| Exercise instructions |
Could you return, exactly as written, only the lines from the one holding "Where should I click to: Click" through the final line of the records below?

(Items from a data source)
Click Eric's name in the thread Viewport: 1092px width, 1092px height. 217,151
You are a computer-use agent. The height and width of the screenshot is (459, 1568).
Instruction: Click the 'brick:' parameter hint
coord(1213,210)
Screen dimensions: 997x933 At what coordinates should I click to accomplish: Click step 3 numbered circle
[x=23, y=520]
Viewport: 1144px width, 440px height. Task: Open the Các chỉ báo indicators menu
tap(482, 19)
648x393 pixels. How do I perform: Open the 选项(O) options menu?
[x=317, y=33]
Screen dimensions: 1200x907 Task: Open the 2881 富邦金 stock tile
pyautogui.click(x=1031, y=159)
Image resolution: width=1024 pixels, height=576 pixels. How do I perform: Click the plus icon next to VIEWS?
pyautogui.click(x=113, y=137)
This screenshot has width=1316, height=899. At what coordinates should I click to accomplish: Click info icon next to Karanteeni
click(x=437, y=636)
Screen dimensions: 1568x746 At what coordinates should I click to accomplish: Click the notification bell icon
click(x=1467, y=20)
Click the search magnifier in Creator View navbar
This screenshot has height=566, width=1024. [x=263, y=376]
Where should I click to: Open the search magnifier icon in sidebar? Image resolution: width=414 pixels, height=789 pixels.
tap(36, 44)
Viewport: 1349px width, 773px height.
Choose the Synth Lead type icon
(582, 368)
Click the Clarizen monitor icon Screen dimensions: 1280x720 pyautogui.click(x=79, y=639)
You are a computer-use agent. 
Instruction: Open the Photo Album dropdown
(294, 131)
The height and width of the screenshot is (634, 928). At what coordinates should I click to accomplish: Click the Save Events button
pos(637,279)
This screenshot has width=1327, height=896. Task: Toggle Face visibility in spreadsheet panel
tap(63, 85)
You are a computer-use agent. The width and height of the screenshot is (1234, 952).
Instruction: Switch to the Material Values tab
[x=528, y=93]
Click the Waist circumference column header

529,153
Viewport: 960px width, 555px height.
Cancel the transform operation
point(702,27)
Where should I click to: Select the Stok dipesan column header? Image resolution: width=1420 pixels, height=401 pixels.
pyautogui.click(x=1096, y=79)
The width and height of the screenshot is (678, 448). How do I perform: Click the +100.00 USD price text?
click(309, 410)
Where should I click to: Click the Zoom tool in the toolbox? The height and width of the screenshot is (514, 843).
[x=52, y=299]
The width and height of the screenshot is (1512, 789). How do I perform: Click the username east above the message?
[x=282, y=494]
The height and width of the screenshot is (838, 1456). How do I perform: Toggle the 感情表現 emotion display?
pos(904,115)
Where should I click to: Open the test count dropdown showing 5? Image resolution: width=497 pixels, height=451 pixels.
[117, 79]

| Task solution |
Where should I click to: Click the Zoom tool in the toolbox? The height and width of the screenshot is (514, 843).
[x=52, y=299]
The width and height of the screenshot is (1512, 789). How do I perform: Click the username east above the message?
[x=282, y=494]
The height and width of the screenshot is (838, 1456). How do I perform: Toggle the 感情表現 emotion display?
pos(904,115)
Where should I click to: Open the test count dropdown showing 5? Image resolution: width=497 pixels, height=451 pixels.
[117, 79]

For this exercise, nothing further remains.